Part I: Research Plan

To participate, students should prepare a research plan answering the following questions:

  • What is the problem you intend to investigate?
  • Why is the work important?
  • How are you going to do the work?
  • When what has already been done and what remains to be done?

In detail, the following structure and content is strongly recommended:

Front matter

Title, your name, email address, personal website, abstract

Introduction and Motivation

Introduction (area of study); description of the problem (that you tackle); what the literature says about this problem (where does existing work fail?); how you (plan to) tackle this problem; how you (plan to) implement your solution/envisioned result; how you (plan to) validate your solution.

Research Issues, Objectives, and Questions (and Hypotheses)

The main research issues/objectives/questions/hypotheses clearly stated.

Research Methodology and Research Design 

The research method(s) you are using or plan to use, with appropriate references. 
The research design: how you concretely plan to apply the method(s), e.g., data collection and analysis, set-up for measurements/experiments, case studies, etc. 
How do you plan to evaluate your results?
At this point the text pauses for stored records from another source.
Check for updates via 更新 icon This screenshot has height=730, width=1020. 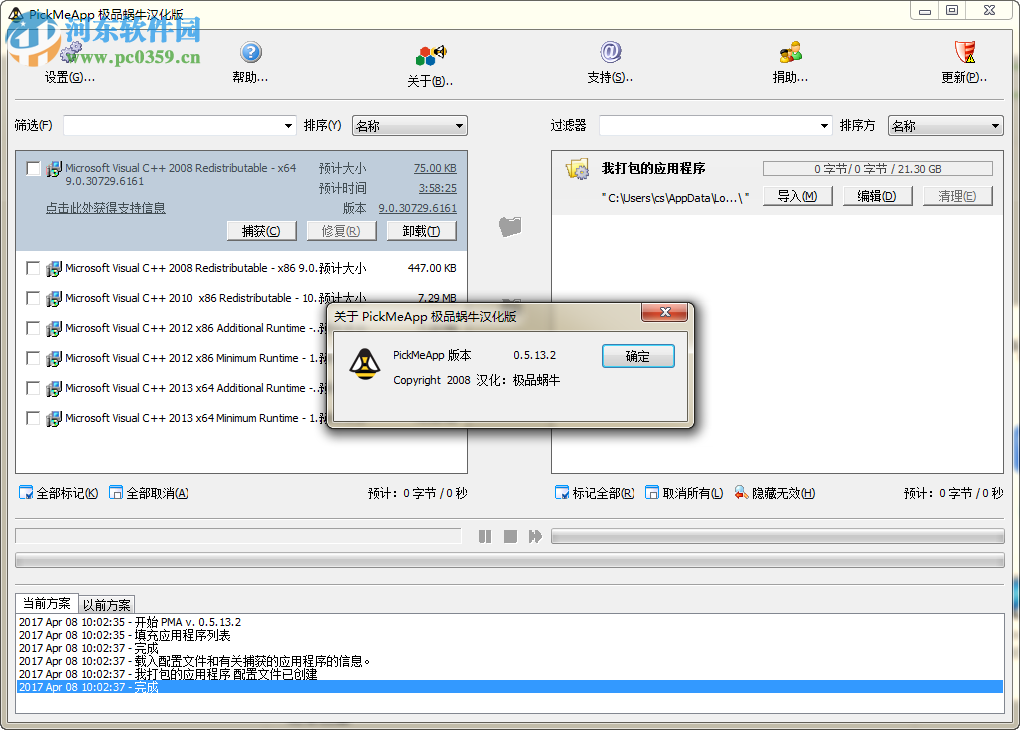point(963,52)
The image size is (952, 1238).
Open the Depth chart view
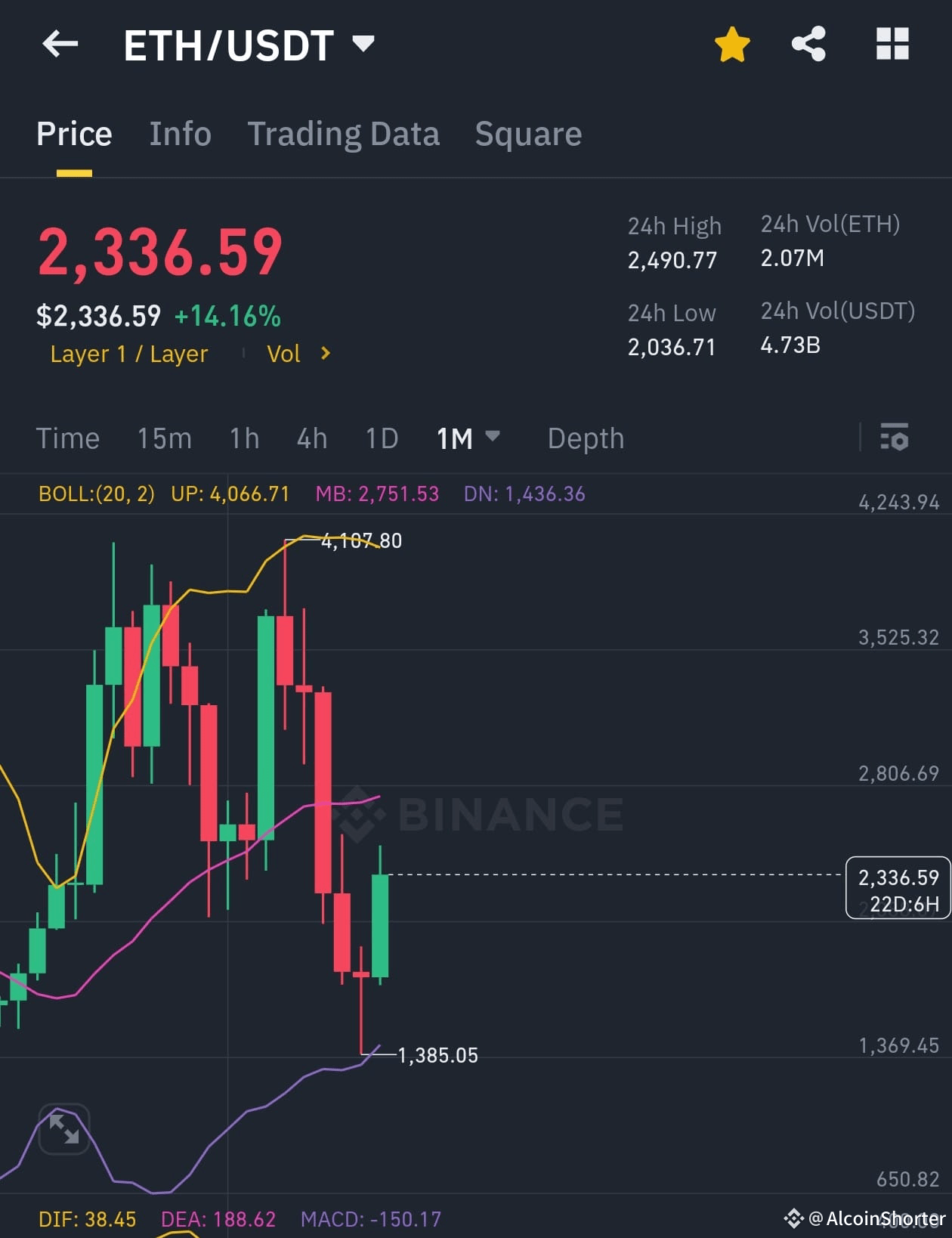[x=586, y=438]
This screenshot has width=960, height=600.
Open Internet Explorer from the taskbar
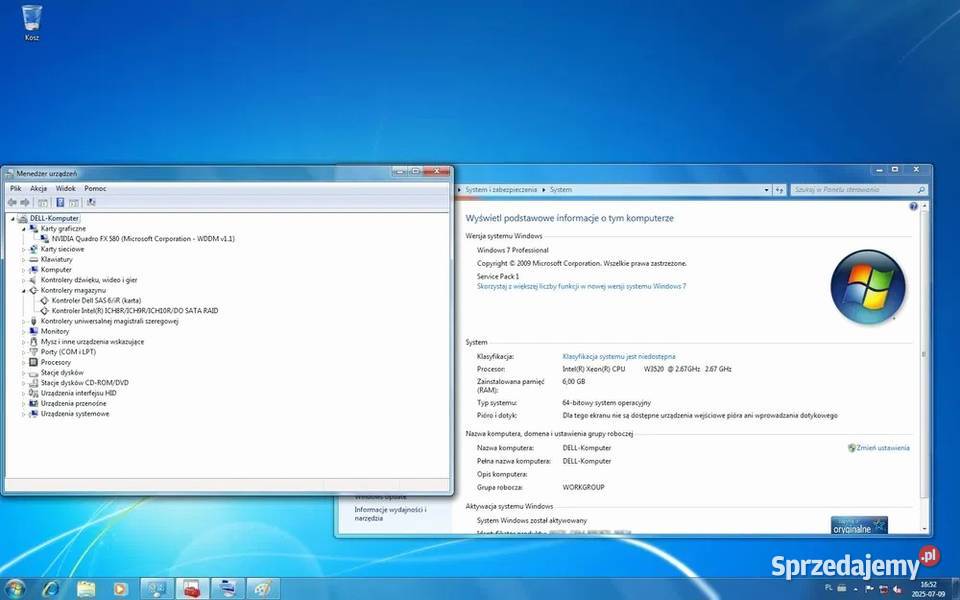click(49, 589)
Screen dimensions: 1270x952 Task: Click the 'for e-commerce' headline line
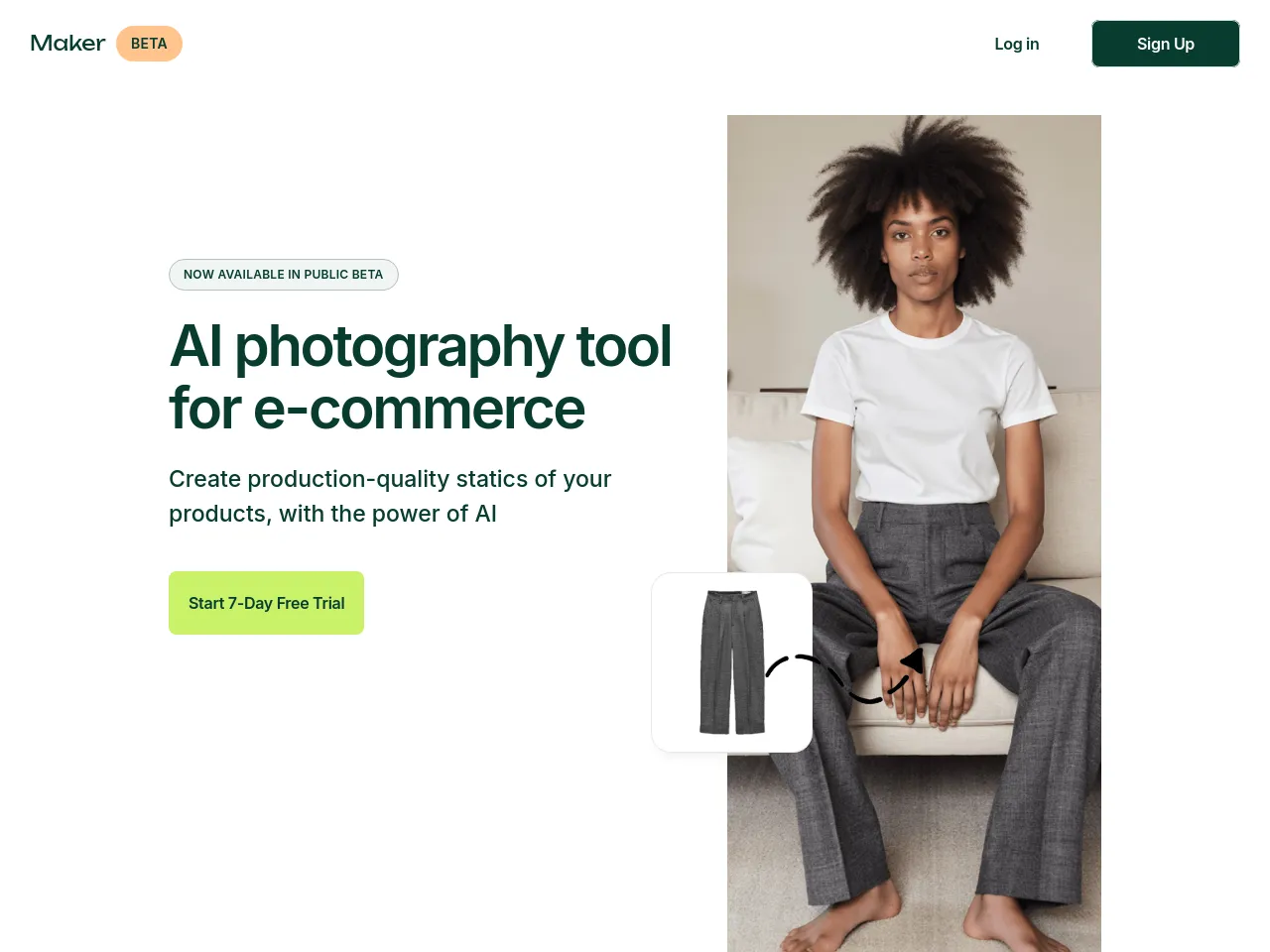[x=377, y=408]
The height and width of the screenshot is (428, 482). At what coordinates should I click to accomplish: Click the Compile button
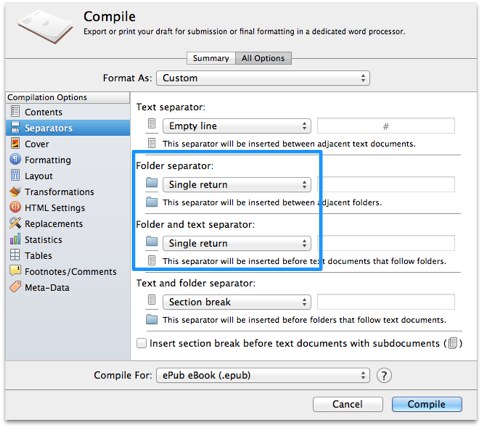[x=427, y=404]
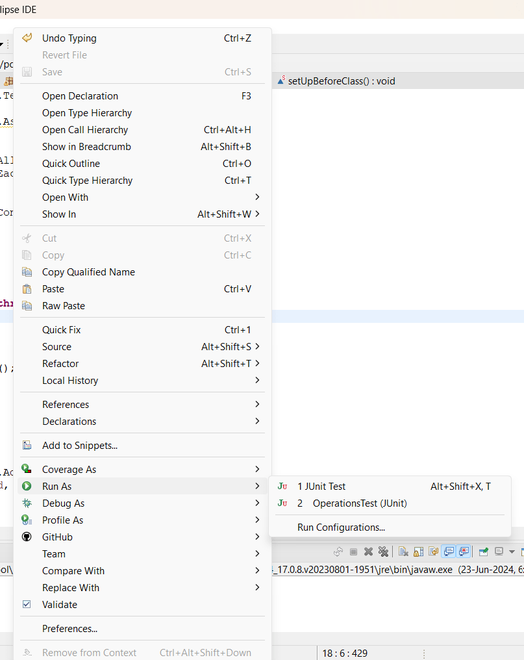Click the Debug As bug icon
Viewport: 524px width, 660px height.
pyautogui.click(x=27, y=503)
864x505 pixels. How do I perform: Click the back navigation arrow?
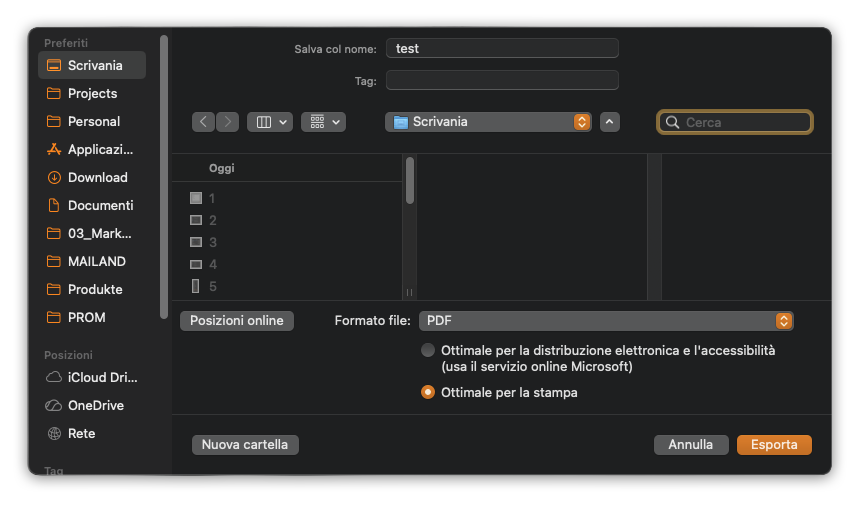click(x=204, y=122)
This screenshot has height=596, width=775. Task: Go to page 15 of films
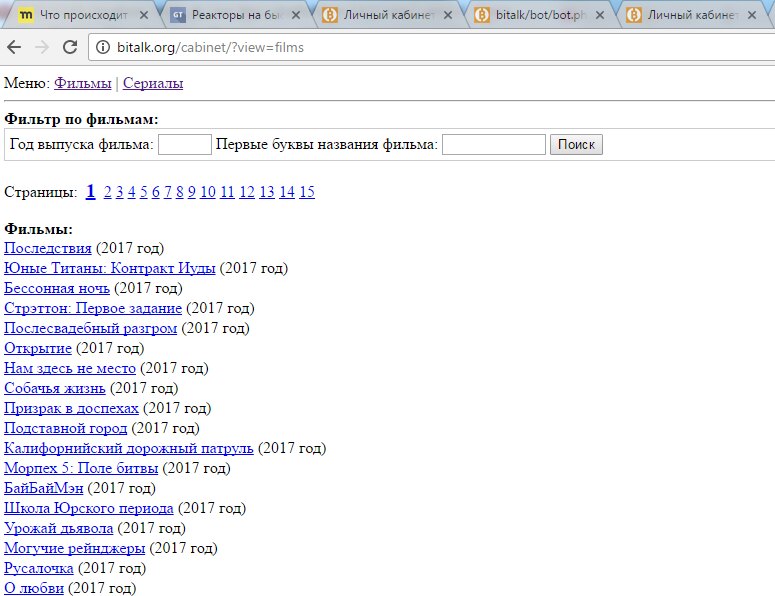(x=306, y=192)
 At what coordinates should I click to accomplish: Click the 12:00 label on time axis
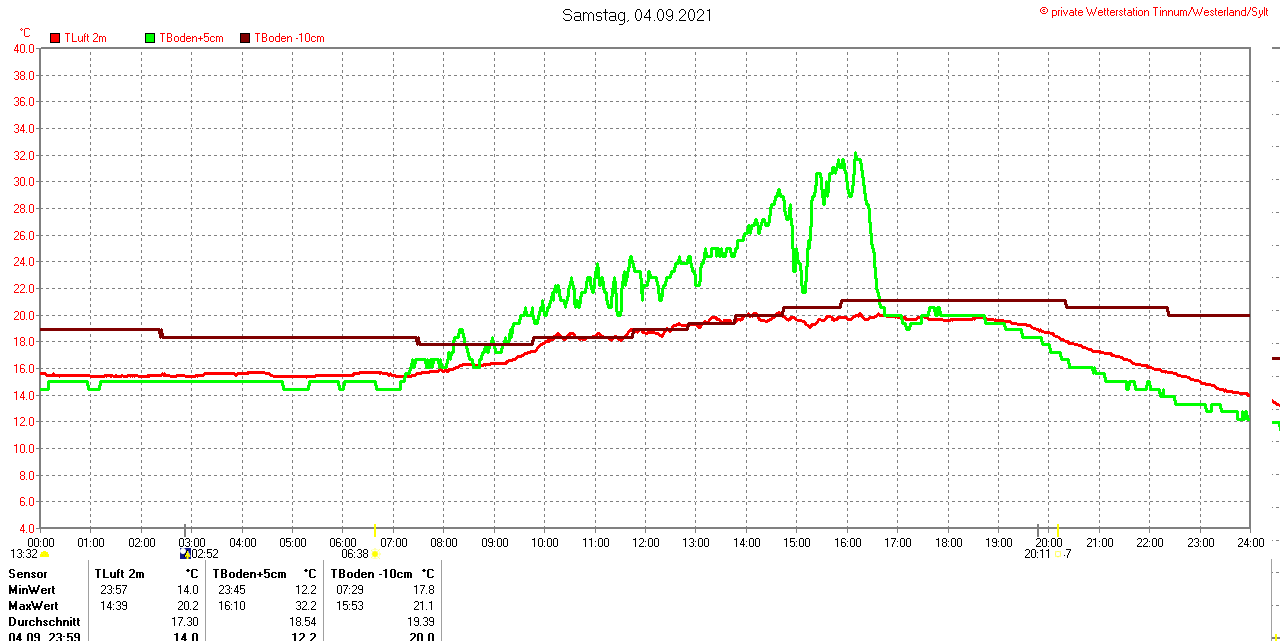[x=645, y=543]
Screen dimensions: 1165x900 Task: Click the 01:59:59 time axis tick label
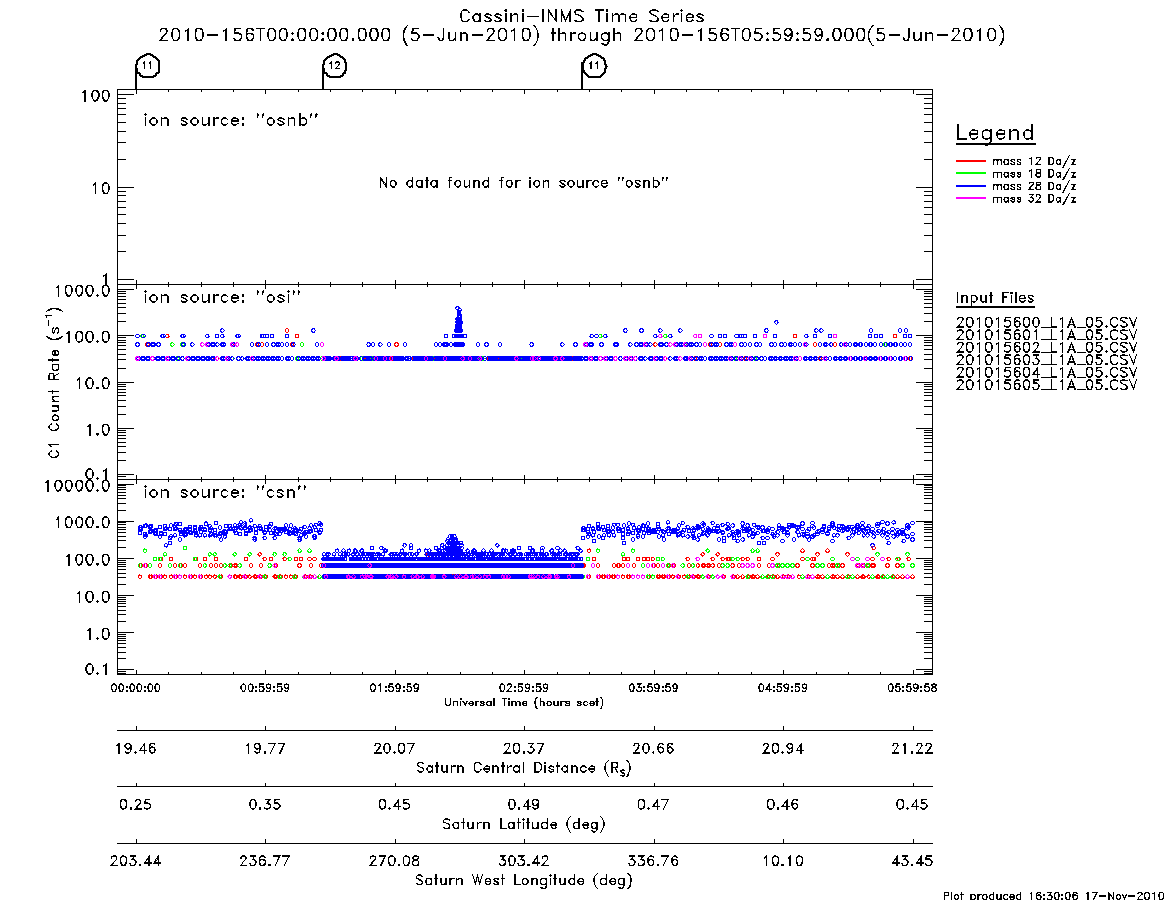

Threats to validity?

Preliminary key results or contributions

Outline/Overview of the proposed solution, results of preliminary data analysis, etc. 
An example to explain how the solution would work (this is very important!).
What is expected to be the main result or contribution?

Work plan 


Outline of the structure of your thesis. 
Work accomplished so far and work remaining to be done. 
Publication plan and other tasks planned. 
A detailed work plan for the next 6-12 months.

Key references 


The idea of the research plan is to provide clear material to be useful as a basis for guidance and discussion. Therefore, students should think about the above points carefully and try to make their ideas as concrete and clear as possible. Students at relatively early stages of their research will certainly have difficulty addressing some of these, but should still attempt to do the best they can. It is strongly recommended that students discuss these points with their supervisors!

Part II: Letter of Recommendation

Ask your supervisor/advisor for a letter of recommendation. It should include your name and an assessment of the current status of your thesis research and an expected date for thesis submission.

Submissions

Submissions should include a research plan (8 pages max. in ACM SIGS proceedings format , tighter style) and a letter of recommendation. All submissions must be in English, in PDF format, and must not contain or cite proprietary or confidential material. The research plan and the letter of reference should be sent as one file via EasyChair.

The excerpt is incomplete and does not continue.